Wednesday, March 30, 2005

Breakfast of weirdness

Here's an attempt at a boring slice of life:

My mother, 90 and in full possession of all her faculties, imagines (and if she reads this I hope she understands that I am reaching for a rhetorical point her, forget the facts) that she cannot tolerate gluten. This has something to do with mysterious rashes that seem to inflame when she eats wheat. Oats, a staple in her diet for decades, are out, too.

So she tries a few gluten-free products. One of them makes her itch the more. She decides it's because it has corn in it. So she gives it to me.

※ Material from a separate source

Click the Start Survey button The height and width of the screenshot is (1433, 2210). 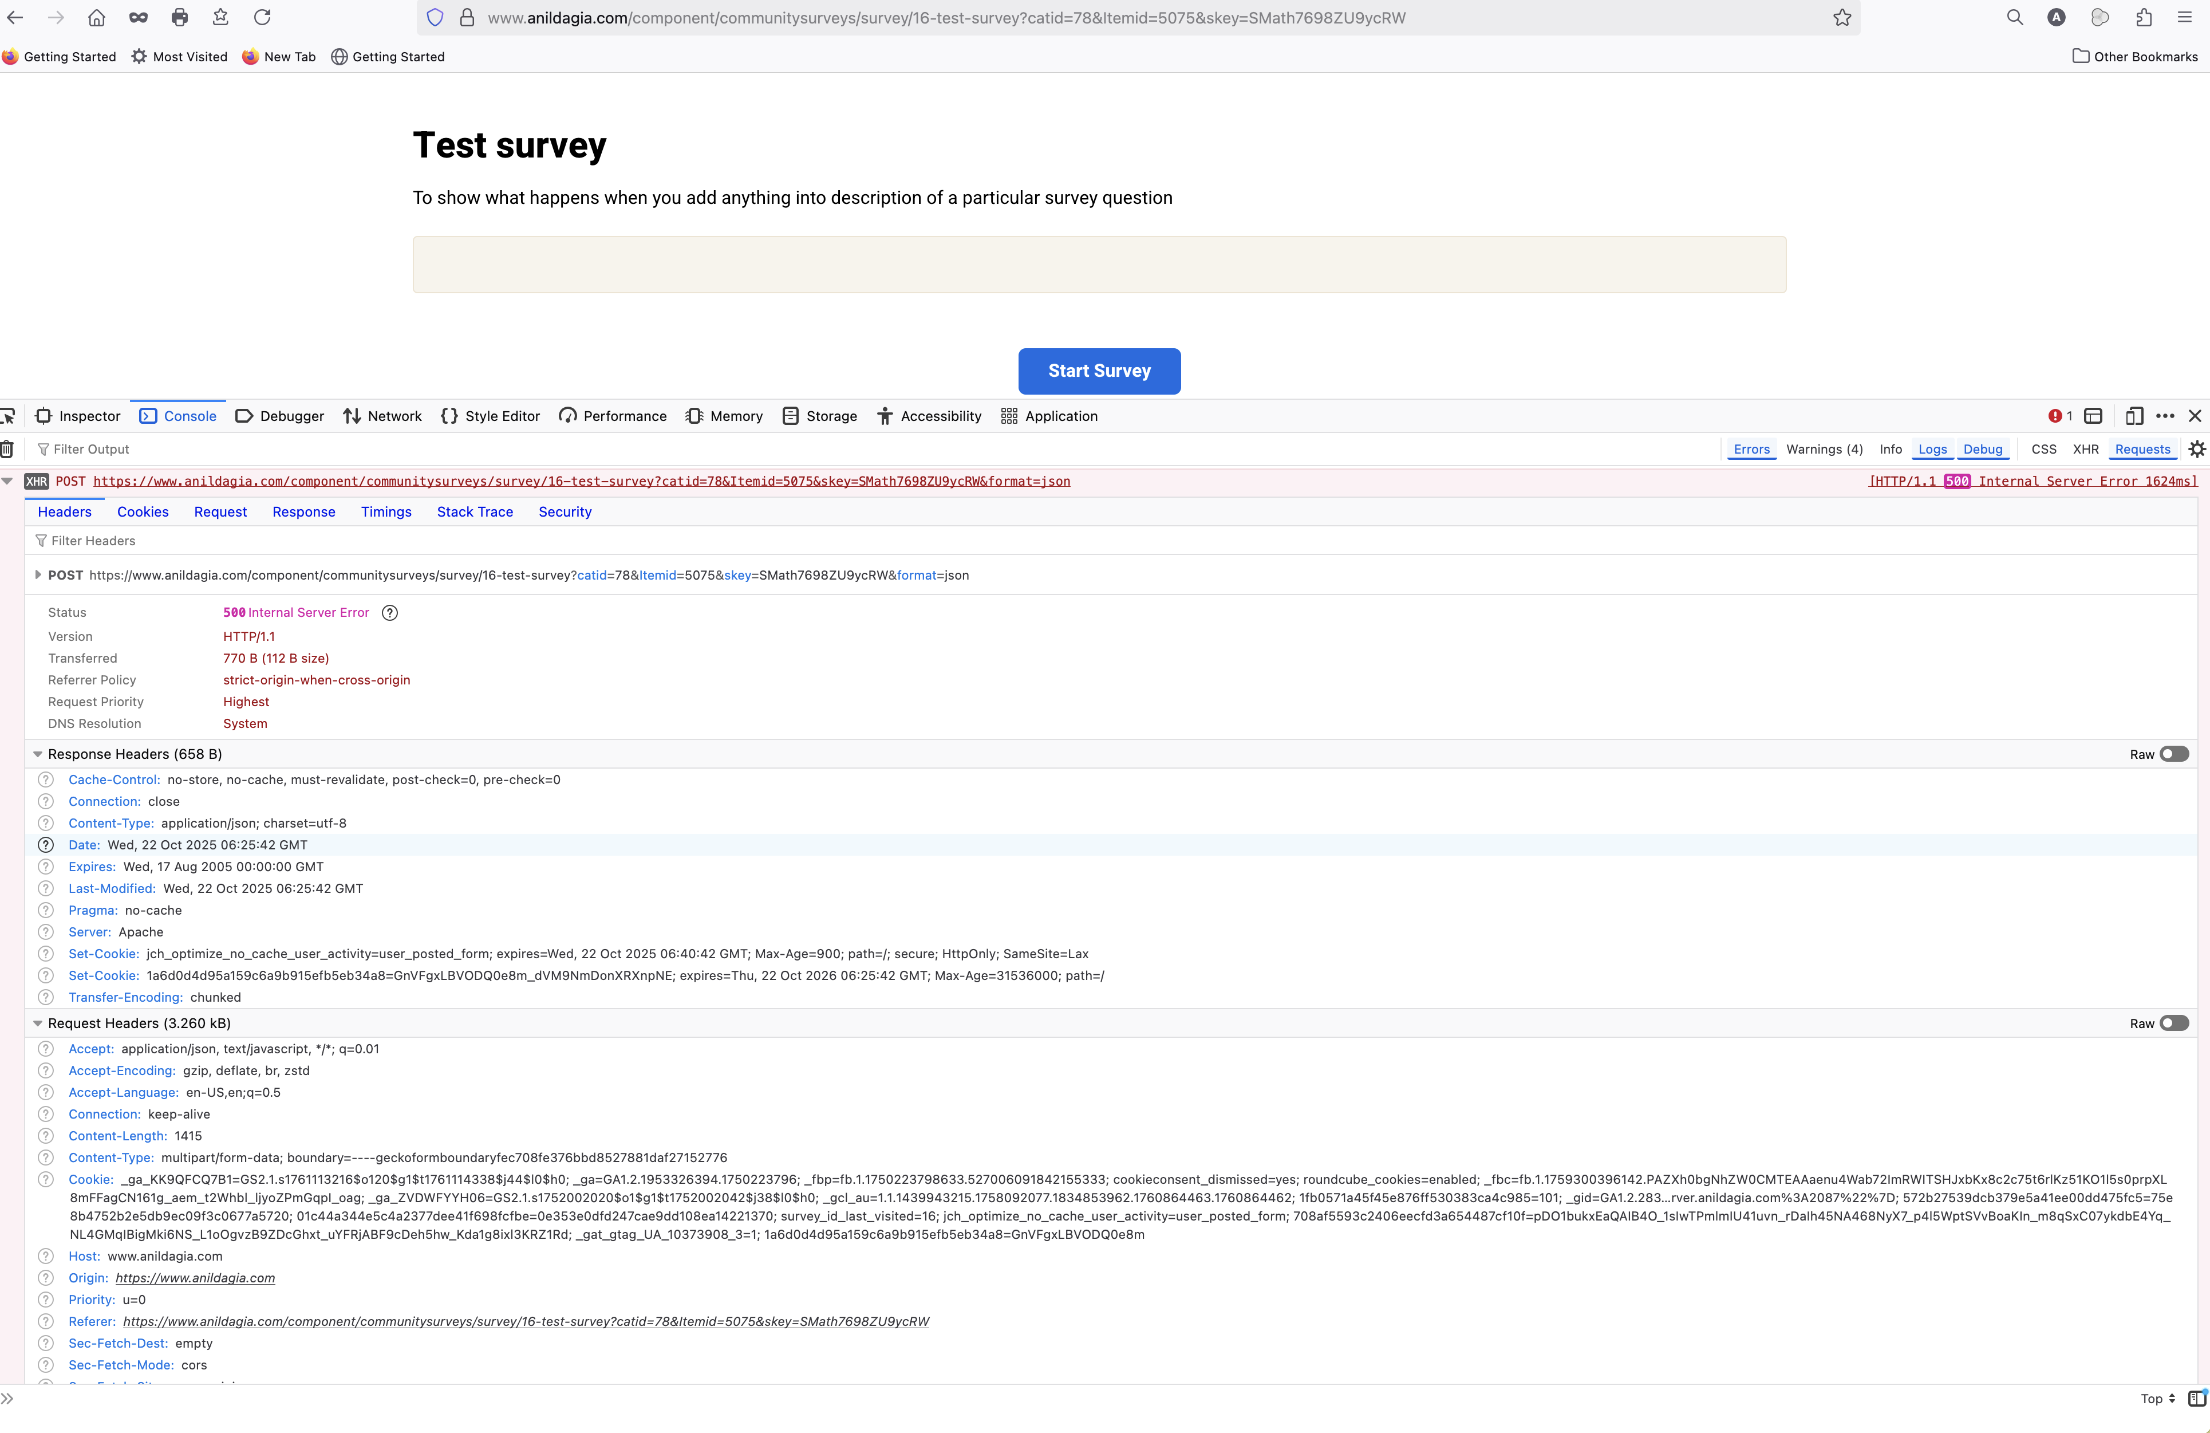pyautogui.click(x=1099, y=371)
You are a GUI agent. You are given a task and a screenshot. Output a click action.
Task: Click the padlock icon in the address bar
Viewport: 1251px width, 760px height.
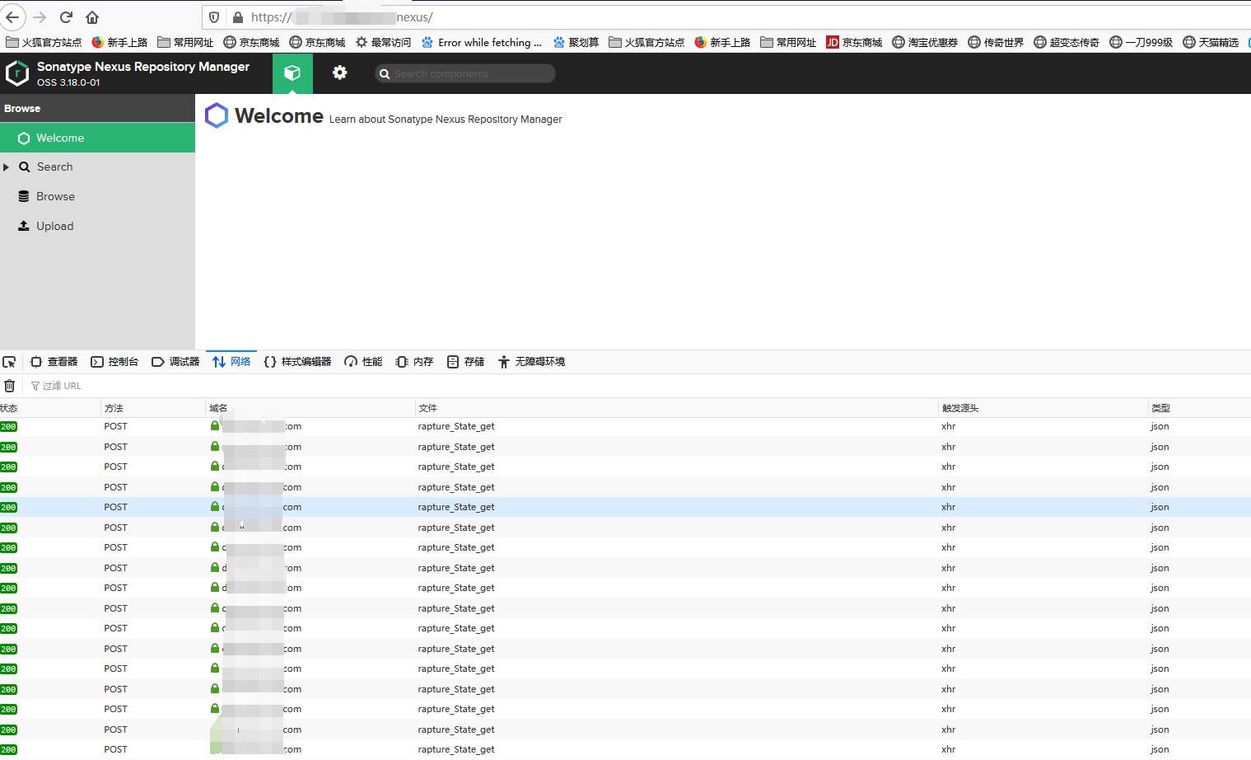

I already have the pasta, flour and oatmeal she cleaned out of her cupboard.

This product is gluten-free breakfast cereal, the kind you have to cook. (We always cook from scratch in our family.) It contains ground-up corn, brown rice, buckwheat and "sweet white sorphum." Yum. Not. Maybe. Why not try it?

I make some. It cooks up like cornmeal mush, thick and inclined to stick to the pan. As it cooks, I notice there are cute little red ink marks on the cellophane of the package where Mom tried to note the proportions of cereal and water she used, but they are mostly worn off and illegible.

I make myself a mocha and wait for the cereal to cook. I put away the clean dishes. I stir it. It sticks. It bubbles in a farty way. I have time to wait for it to cook because I don't have to go to work till 3 p.m.

Are you still with me? You're nuts. This doesn't get any more exciting.

The final result is so thick that I have to boil a bit of water in the kettle to thin it out (I don't want to serve it with milk, that's in the mocha, along with the espresso and chocolate sauce -- homemade, of course). I serve it with a little butter and some maple syrup. It's really rather nice, like cornmeal but lighter and less cloying. I like brown rice, anyway, in any form.

I sit down with my bowl of cereal and my nice mocha and start reading the New York Times. A story about the teacher who was the basis for the Broadway play "Doubt" unexpectedly moves me to tears. While I am blowing my nose, I think -- today is the day I am finally going to blog. And this is the result.